— Data provided —

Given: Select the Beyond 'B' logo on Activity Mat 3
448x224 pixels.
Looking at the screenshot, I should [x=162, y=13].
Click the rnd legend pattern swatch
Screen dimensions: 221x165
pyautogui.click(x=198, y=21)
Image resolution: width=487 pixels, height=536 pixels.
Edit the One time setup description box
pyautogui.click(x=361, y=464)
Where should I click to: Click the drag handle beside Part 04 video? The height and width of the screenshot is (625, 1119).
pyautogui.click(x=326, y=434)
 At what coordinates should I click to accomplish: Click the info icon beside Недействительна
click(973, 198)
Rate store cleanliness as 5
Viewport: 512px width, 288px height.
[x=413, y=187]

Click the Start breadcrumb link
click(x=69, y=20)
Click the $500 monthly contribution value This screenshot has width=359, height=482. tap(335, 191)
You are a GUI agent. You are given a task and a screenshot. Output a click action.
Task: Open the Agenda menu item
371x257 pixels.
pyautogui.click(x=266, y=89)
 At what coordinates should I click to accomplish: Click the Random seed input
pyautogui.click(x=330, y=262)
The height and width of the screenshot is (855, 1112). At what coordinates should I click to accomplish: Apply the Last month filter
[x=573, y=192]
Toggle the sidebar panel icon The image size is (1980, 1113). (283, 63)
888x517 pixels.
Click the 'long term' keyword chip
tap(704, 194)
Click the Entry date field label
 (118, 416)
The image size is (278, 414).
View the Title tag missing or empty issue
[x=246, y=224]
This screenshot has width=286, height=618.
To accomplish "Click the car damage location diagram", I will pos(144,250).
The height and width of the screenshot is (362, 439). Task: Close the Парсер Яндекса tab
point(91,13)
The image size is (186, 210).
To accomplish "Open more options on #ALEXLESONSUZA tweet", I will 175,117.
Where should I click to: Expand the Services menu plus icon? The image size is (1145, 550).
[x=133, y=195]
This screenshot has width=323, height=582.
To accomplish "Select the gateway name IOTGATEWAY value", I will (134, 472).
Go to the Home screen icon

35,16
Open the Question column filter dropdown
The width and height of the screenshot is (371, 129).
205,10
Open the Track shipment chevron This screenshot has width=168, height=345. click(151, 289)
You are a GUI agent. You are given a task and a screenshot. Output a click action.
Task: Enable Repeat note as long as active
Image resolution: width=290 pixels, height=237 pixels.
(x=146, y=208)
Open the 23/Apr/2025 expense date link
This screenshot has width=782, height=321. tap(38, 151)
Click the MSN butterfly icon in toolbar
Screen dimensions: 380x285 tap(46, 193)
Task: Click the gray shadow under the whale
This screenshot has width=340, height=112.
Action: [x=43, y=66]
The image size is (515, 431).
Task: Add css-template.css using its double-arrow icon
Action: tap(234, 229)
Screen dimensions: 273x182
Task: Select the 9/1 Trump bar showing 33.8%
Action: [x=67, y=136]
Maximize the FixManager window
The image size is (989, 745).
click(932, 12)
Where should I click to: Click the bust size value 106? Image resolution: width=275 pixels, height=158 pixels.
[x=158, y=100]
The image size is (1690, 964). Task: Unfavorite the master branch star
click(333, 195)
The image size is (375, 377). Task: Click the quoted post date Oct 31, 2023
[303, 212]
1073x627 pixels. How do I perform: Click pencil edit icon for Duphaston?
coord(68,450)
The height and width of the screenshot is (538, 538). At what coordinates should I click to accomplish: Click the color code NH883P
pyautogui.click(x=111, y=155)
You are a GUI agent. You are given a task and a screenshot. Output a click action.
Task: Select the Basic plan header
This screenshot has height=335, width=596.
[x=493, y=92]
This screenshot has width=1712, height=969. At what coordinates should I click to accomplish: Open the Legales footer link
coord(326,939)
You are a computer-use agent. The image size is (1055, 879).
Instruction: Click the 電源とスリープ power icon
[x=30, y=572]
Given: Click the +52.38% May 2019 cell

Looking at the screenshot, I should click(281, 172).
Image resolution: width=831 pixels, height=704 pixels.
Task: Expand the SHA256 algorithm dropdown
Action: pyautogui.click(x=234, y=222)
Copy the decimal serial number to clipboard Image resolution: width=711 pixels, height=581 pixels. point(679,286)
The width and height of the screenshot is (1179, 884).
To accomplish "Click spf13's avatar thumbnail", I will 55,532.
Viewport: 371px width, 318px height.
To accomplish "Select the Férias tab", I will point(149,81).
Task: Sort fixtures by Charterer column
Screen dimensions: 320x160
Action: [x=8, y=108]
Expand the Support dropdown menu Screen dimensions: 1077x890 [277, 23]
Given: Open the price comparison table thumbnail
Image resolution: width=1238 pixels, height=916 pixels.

— Task —
Rewrite every line of the items above as a JSON list of strings, with one string for each line and no strings for blank lines.

— The reply —
[
  "Given: Select the Beyond 'B' logo on Activity Mat 3",
  "448x224 pixels.",
  "Looking at the screenshot, I should [x=162, y=13].",
  "Click the rnd legend pattern swatch",
  "Screen dimensions: 221x165",
  "pyautogui.click(x=198, y=21)",
  "Image resolution: width=487 pixels, height=536 pixels.",
  "Edit the One time setup description box",
  "pyautogui.click(x=361, y=464)",
  "Where should I click to: Click the drag handle beside Part 04 video? The height and width of the screenshot is (625, 1119).",
  "pyautogui.click(x=326, y=434)",
  " At what coordinates should I click to accomplish: Click the info icon beside Недействительна",
  "click(973, 198)",
  "Rate store cleanliness as 5",
  "Viewport: 512px width, 288px height.",
  "[x=413, y=187]",
  "Click the Start breadcrumb link",
  "click(x=69, y=20)",
  "Click the $500 monthly contribution value This screenshot has width=359, height=482. tap(335, 191)",
  "You are a GUI agent. You are given a task and a screenshot. Output a click action.",
  "Task: Open the Agenda menu item",
  "371x257 pixels.",
  "pyautogui.click(x=266, y=89)",
  " At what coordinates should I click to accomplish: Click the Random seed input",
  "pyautogui.click(x=330, y=262)",
  "The height and width of the screenshot is (855, 1112). At what coordinates should I click to accomplish: Apply the Last month filter",
  "[x=573, y=192]",
  "Toggle the sidebar panel icon The image size is (1980, 1113). (283, 63)",
  "888x517 pixels.",
  "Click the 'long term' keyword chip",
  "tap(704, 194)",
  "Click the Entry date field label",
  " (118, 416)",
  "The image size is (278, 414).",
  "View the Title tag missing or empty issue",
  "[x=246, y=224]",
  "This screenshot has width=286, height=618.",
  "To accomplish \"Click the car damage location diagram\", I will pos(144,250).",
  "The height and width of the screenshot is (362, 439). Task: Close the Парсер Яндекса tab",
  "point(91,13)",
  "The image size is (186, 210).",
  "To accomplish \"Open more options on #ALEXLESONSUZA tweet\", I will 175,117.",
  "Where should I click to: Expand the Services menu plus icon? The image size is (1145, 550).",
  "[x=133, y=195]",
  "This screenshot has width=323, height=582.",
  "To accomplish \"Select the gateway name IOTGATEWAY value\", I will (134, 472).",
  "Go to the Home screen icon",
  "35,16",
  "Open the Question column filter dropdown",
  "The width and height of the screenshot is (371, 129).",
  "205,10",
  "Open the Track shipment chevron This screenshot has width=168, height=345. click(151, 289)",
  "You are a GUI agent. You are given a task and a screenshot. Output a click action.",
  "Task: Enable Repeat note as long as active",
  "Image resolution: width=290 pixels, height=237 pixels.",
  "(x=146, y=208)",
  "Open the 23/Apr/2025 expense date link",
  "This screenshot has width=782, height=321. tap(38, 151)",
  "Click the MSN butterfly icon in toolbar",
  "Screen dimensions: 380x285 tap(46, 193)",
  "Task: Click the gray shadow under the whale",
  "This screenshot has width=340, height=112.",
  "Action: [x=43, y=66]",
  "The image size is (515, 431).",
  "Task: Add css-template.css using its double-arrow icon",
  "Action: tap(234, 229)",
  "Screen dimensions: 273x182",
  "Task: Select the 9/1 Trump bar showing 33.8%",
  "Action: [x=67, y=136]",
  "Maximize the FixManager window",
  "The image size is (989, 745).",
  "click(932, 12)",
  "Where should I click to: Click the bust size value 106? Image resolution: width=275 pixels, height=158 pixels.",
  "[x=158, y=100]",
  "The image size is (1690, 964). Task: Unfavorite the master branch star",
  "click(333, 195)",
  "The image size is (375, 377). Task: Click the quoted post date Oct 31, 2023",
  "[303, 212]",
  "1073x627 pixels. How do I perform: Click pencil edit icon for Duphaston?",
  "coord(68,450)",
  "The height and width of the screenshot is (538, 538). At what coordinates should I click to accomplish: Click the color code NH883P",
  "pyautogui.click(x=111, y=155)",
  "You are a GUI agent. You are given a task and a screenshot. Output a click action.",
  "Task: Select the Basic plan header",
  "This screenshot has height=335, width=596.",
  "[x=493, y=92]",
  "This screenshot has width=1712, height=969. At what coordinates should I click to accomplish: Open the Legales footer link",
  "coord(326,939)",
  "You are a computer-use agent. The image size is (1055, 879).",
  "Instruction: Click the 電源とスリープ power icon",
  "[x=30, y=572]",
  "Given: Click the +52.38% May 2019 cell",
  "Looking at the screenshot, I should click(281, 172).",
  "Image resolution: width=831 pixels, height=704 pixels.",
  "Task: Expand the SHA256 algorithm dropdown",
  "Action: pyautogui.click(x=234, y=222)",
  "Copy the decimal serial number to clipboard Image resolution: width=711 pixels, height=581 pixels. point(679,286)",
  "The width and height of the screenshot is (1179, 884).",
  "To accomplish \"Click spf13's avatar thumbnail\", I will 55,532.",
  "Viewport: 371px width, 318px height.",
  "To accomplish \"Select the Férias tab\", I will point(149,81).",
  "Task: Sort fixtures by Charterer column",
  "Screen dimensions: 320x160",
  "Action: [x=8, y=108]",
  "Expand the Support dropdown menu Screen dimensions: 1077x890 [277, 23]",
  "Given: Open the price comparison table thumbnail",
  "Image resolution: width=1238 pixels, height=916 pixels."
]